Tanto quanto o te­les­pec­tador sabe, a quota de pesca agora es­go­tada, com a con­se­quente im­ple­men­tação do de­feso, foi ne­go­ciada com a Es­panha pela se­nhora mi­nistra As­sunção Cristas que, por sinal, ga­nhou em certos meios a re­pu­tação de ser do me­lhor que há no gé­nero, tanto e de tal modo que até já se fala dela para uma even­tual subs­ti­tuição do dr. Portas quando de um na­tu­ral­mente ir­re­vo­gável aban­dono do ac­tual líder do CDS-PP. Esta ex­ce­lente re­pu­tação da dou­tora Cristas é cu­riosa e passa de­certo pelo es­que­ci­mento de uma bar­ba­ri­dade de que foi fau­tora, a cha­mada Lei do Ar­ren­da­mento Ur­bano, apa­ren­te­mente es­que­cida hoje, que atirou mi­lhares de in­qui­linos fi­nan­cei­ra­mente frá­geis para a pe­núria e o per­ma­nente de­ses­pero. O ca­rácter es­can­da­loso desta lei é tal que, quando pu­bli­cada, logo o PS veio ga­rantir que a anu­laria mal fosse go­verno, pro­messa que aliás não voltou a ser re­pe­tida, pelo que é de re­cear por ela.

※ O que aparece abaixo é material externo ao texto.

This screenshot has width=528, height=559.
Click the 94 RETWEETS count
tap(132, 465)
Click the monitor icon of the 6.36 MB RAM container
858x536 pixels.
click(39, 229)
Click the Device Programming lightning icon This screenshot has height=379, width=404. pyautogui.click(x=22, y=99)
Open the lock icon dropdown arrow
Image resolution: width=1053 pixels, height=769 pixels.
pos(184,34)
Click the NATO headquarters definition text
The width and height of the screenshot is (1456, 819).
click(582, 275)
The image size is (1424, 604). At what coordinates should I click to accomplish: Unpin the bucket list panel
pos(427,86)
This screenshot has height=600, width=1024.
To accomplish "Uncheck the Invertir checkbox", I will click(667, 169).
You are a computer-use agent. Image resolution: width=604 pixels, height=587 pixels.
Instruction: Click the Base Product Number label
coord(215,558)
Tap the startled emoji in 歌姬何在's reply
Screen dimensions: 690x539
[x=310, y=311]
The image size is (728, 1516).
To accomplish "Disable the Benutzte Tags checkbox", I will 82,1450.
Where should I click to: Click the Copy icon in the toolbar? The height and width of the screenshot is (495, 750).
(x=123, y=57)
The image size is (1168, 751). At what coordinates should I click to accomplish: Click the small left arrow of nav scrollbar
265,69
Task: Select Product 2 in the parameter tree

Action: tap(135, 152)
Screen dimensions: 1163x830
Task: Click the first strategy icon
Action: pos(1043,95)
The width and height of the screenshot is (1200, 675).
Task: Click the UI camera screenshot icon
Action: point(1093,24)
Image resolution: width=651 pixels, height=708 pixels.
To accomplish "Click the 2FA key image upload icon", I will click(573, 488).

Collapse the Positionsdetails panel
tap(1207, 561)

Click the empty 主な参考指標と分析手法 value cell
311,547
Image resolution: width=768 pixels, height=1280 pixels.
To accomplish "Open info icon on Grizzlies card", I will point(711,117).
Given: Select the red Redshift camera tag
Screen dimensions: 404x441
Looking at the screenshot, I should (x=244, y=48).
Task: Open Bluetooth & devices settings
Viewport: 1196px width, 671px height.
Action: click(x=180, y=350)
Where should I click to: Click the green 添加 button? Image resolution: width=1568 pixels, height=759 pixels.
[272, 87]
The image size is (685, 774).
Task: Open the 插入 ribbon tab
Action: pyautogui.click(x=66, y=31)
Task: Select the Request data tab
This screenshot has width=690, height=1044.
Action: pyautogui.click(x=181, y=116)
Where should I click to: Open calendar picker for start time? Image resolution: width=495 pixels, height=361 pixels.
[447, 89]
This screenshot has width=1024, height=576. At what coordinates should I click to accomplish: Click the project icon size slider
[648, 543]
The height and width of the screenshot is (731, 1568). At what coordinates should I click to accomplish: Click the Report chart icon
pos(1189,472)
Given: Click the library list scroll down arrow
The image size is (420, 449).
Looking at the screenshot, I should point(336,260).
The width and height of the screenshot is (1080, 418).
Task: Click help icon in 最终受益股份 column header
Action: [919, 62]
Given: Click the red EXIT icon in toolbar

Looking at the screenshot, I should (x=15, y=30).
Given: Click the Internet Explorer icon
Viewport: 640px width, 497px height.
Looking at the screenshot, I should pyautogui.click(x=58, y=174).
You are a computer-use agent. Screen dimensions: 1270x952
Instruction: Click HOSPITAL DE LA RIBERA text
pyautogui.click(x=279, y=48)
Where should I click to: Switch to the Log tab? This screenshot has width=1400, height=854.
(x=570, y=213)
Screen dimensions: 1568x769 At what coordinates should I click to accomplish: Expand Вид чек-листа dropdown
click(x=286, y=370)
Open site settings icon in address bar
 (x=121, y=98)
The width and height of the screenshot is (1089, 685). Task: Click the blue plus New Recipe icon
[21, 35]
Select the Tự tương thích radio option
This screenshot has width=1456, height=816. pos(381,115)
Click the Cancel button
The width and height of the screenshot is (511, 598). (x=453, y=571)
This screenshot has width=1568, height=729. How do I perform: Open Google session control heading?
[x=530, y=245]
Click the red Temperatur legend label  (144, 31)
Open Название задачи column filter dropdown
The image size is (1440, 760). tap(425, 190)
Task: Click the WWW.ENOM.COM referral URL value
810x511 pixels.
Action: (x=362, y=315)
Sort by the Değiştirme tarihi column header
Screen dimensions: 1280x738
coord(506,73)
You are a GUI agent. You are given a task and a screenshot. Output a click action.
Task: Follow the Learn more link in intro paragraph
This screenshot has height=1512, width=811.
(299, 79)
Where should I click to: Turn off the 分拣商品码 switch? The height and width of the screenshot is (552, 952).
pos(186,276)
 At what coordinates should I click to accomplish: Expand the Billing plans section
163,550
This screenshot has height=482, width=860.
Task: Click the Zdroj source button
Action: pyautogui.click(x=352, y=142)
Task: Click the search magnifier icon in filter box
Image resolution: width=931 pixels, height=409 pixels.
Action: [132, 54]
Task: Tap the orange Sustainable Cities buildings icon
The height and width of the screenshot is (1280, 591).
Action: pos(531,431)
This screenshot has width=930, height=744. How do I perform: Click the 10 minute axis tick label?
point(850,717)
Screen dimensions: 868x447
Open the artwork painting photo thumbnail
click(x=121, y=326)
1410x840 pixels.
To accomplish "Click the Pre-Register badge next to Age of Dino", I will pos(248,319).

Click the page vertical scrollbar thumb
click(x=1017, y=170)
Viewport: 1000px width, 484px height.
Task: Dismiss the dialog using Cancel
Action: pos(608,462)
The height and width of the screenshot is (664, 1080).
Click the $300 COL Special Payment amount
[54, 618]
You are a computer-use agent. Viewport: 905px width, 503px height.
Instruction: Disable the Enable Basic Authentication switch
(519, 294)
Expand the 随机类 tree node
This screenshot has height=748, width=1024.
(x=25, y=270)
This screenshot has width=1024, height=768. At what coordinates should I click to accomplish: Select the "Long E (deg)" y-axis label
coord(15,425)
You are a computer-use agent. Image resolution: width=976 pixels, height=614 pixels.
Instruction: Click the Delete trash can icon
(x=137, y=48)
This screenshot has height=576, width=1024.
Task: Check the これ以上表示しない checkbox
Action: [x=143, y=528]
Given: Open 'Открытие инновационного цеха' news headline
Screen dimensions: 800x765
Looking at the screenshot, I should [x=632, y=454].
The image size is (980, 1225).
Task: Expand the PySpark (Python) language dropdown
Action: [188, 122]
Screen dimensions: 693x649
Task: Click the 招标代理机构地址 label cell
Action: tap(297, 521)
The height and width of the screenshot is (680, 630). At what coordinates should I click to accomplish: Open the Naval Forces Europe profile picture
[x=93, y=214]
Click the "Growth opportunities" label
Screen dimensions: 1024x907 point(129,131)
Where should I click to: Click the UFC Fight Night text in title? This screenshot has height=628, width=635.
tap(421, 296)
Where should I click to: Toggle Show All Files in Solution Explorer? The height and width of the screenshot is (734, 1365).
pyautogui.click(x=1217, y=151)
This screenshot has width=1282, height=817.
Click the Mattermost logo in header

Pois é desta mesma ex­ce­lente se­nhora a res­pon­sa­bi­li­dade de, pe­rante a Es­panha, ter acei­tado uma quota da pesca de sar­di­nhas que agora se re­vela cla­ra­mente in­com­pa­tível com a ma­nu­tenção de con­di­ções de vida mi­ni­ma­mente acei­tá­veis para uns mi­lhares de ci­da­dãos por­tu­gueses. Como atrás se disse, são eles cerca de dois mi­lhares, mas convém fazer contas sobre este nú­mero es­ti­mando em quatro, numa ava­li­ação aliás mo­desta, o nú­mero de por­tu­gueses que in­te­gram cada agre­gado fa­mi­liar atin­gido pela proi­bição desta pesca, assim se che­gando ao nú­mero de oito mil por­tu­gueses fe­ridos pela ac­tu­ação da se­nhora mi­nistra de quem de­certo os ne­go­ci­a­dores es­pa­nhóis terão fi­cado com ex­ce­lente im­pressão. Cabe notar que a his­tória das re­la­ções luso-es­pa­nholas em ma­téria de pescas tem vindo a ser, desde há muito tempo, uma his­tória pe­nosa para os in­te­resses por­tu­gueses, com­ple­mentar da tris­tís­sima e ines­que­cível ini­ci­a­tiva ca­va­quista de des­truição quase ra­dical da nossa frota pes­queira. Assim, neste sub­sector a mi­nistra surge agora como uma con­ti­nu­a­dora do então se­nhor PM, o que talvez con­si­dere hon­roso e li­son­jeiro. Nos lares dos pes­ca­dores agora sem tra­balho a opi­nião será de­certo outra.